The regional airline operator said pre-tax profit for the three months ended March 31 fell to $7.5 million, from $8 million in the same period last year.
"The company has advised that its net earnings for the full financial year could be up to 10 per cent below that of last year," it said in a statement and presentation to the ASX.
The airline said its freight business saw a 25% quarter on quarter fall in volumes, while the load factor was down to 63% from 67% for the passenger side.
Passenger revenue fell 10.8% to $45.4 million as passenger numbers dropped a substantial near 20% to 292,386.
The third quarter result left the airline’s 9 month pre-tax profit up 1.9% at $21.9 million.
That again is a better performance than at Qantas (relatively speaking).
REX made a pre-tax profit of $32.48 million in 2007-08.
No wonder Rex shares rose 2.5c to 87.5cyesterday.
Oil and gas explorer Petsec Energy has reiterated its 2009 production forecasts, and says it hopes to make acquisitions during the year.
At the company’s annual general meeting in Sydney yesterday, Petsec said it was still on track to meet production forecasts of seven bcfe (billion cubic feet of natural gas equivalent).
Company chief Terry Fern said after reaching highs of $US14 per Mcf (thousand cubic feet) in 2008, gas prices had dropped to about $US4/Mcf and could fall as low as $US2.50/Mcf.
The company said the global financial crisis had increased the number of distressed companies and asset sales, leading to acquisition opportunities.
"Our acquisition targets would be less than US$100 million, funded in large part by our banking facilities, underwritten by hedging.
"We will seek to extend our reach to larger targets, of the order of US$200 to US$500 million, by forming a joint venture of like-minded entities that see that the current state of the market will offer many compelling opportunities to acquire producing reserves in the Gulf of Mexico.

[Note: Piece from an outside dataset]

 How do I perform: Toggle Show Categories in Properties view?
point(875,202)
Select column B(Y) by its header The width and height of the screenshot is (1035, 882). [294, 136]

"We will conserve our capital and apply our energies to the acquisition of producing properties predominately in the US where the market, infrastructure and administrative rules allow profitable operations at current commodity prices.

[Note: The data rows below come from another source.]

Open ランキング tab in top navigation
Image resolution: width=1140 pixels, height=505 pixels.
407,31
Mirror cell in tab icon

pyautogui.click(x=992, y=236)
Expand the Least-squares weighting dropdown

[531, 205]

"We plan to have our best prospects drill-ready when service costs have fallen to allow profitable exploration with current gas prices.
"We don’t expect to drill until late 2009, but we have a number of very good sized prospects ready to drill.
"In the USA we expect to produce some 7 Bcfe of gas in 2009, much of which is hedged at an average price of the order of US$8/Mcfe, so if spot gas averages US$4/Mcfe, this would generate revenues in the order of US$50 million and cashflows in excess of US$32 million.
"It is intended that much of our cashflow will be used in 2009 to further reduce our net debt, which stood at US$36.8 million at year end, and currently about US$27 million unless required for the acquisition of producing properties.
"We have expectation of sufficient cash flow this year, banking accommodation, a dedicated team of accomplished professionals, and a determination to make a meaningful acquisition which will result in agreeable growth for the Company," Mr Fern told the AGM.
The shares ended down 1.5c at 30c.
And a bit of history yesterday with Lion Nathan producing what could be its last result as an independent company.
It revealed a 6.9% rise in interim profit on the back of solid beer sales and refined its full year earnings outlook.
That’s likely to prove immaterial with the company accepting an offer from its major shareholder, Kirin, of $12.22 a share.
Lion’s interim profit for the half was $176 million, up from $164.6 million in the previous corresponding period.
Net sales revenue rose 5.7% to $1.185 billion, with earnings before interest and tax (EBIT) up 8.4% to $307.0 million.
Lion Nathan said the result meant it had revised its guidance for full year net profit to between $305 million and $315 million, before significant items.
It had previously forecast a result between $300 million and $315 million.
CEO Rob Murray said in a statement yesterday that the result was based on a strong performance by the Australian business, which grew its EBIT by 12.7% to $280.3 million and net sales by 11.3%.
"The company’s investment decisions over the past five years have built a stronger business, which is positioned to deliver in fiscal 2009 and beyond," Mr Murray said.
"The company expects a higher growth rate in the second half due to innovative momentum, Boag’s growth accelerating, the timing of Easter and the cycling of the investment period of the prior year, where fourth quarter marketing spend and the funding costs relating to the Boag’s acquisition had a significant impact on results."
The takeover by Kirin is expected to happen around the end of the financial year in September through scheme of arrangement meetings.
Lion Nathan shares rose 1c to $11.69.